Broadway on the Mall was a four-storey shopping mall, located in Brisbane, Queensland, Australia, between the Queen Street Mall and Adelaide Street in the Brisbane central business district.

It was developed by Mace Developments and Jennings Industries in the late 1980s.

Following the collapse of AVJennings and a series of acquisitions, the centre has been owned by Industry Superannuation Property Trust since 2011.

In 2011, the centre conducted a search for a fashion blogger to represent them on social media.

On 31 August 2013, the centre closed to allow for a redevelopment of the tired retail space to commence. Broadway on the Mall was expected to reopen in mid-to-late 2014 as "170 Queen Street", but due to construction delays and torrential rain, the project has been delayed.
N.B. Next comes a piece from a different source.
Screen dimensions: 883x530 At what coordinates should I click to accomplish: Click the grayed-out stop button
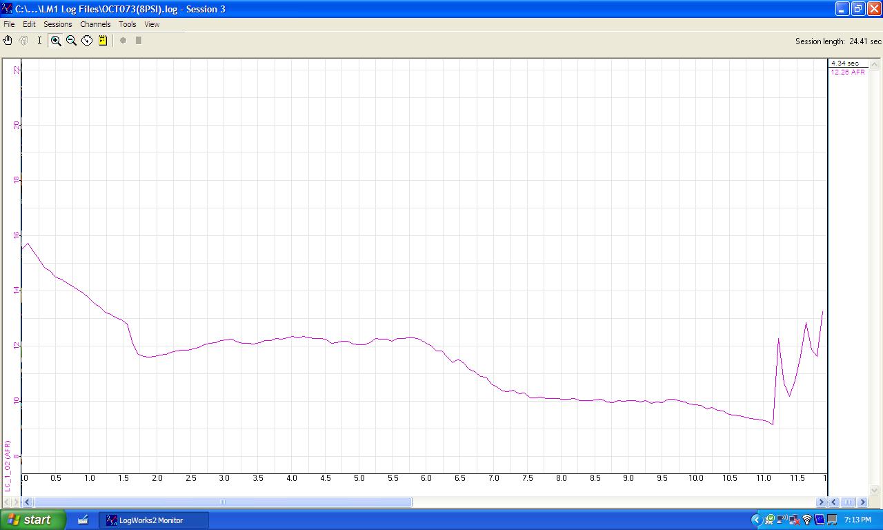(139, 41)
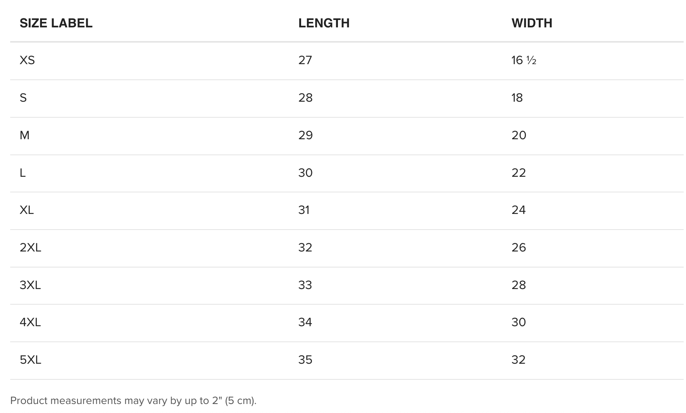
Task: Click the length value 27
Action: tap(305, 60)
== Fire at Broadway on the Mall ==
On 20 January 2015, a large fire started in the construction site of Broadway on the Mall, and as a result, destroyed a portion of the existing building and air conditioning system, where the fire was reported to have started. Photos of the blaze flew around social media. This therefore further put back the finish date of the renovations at the mall.

== Building today ==
Today, the building has been partially demolished and converted into a three-storey, mixed usage retail store, home to a number of prominent fashion retailers, such as Uniqlo and H&M.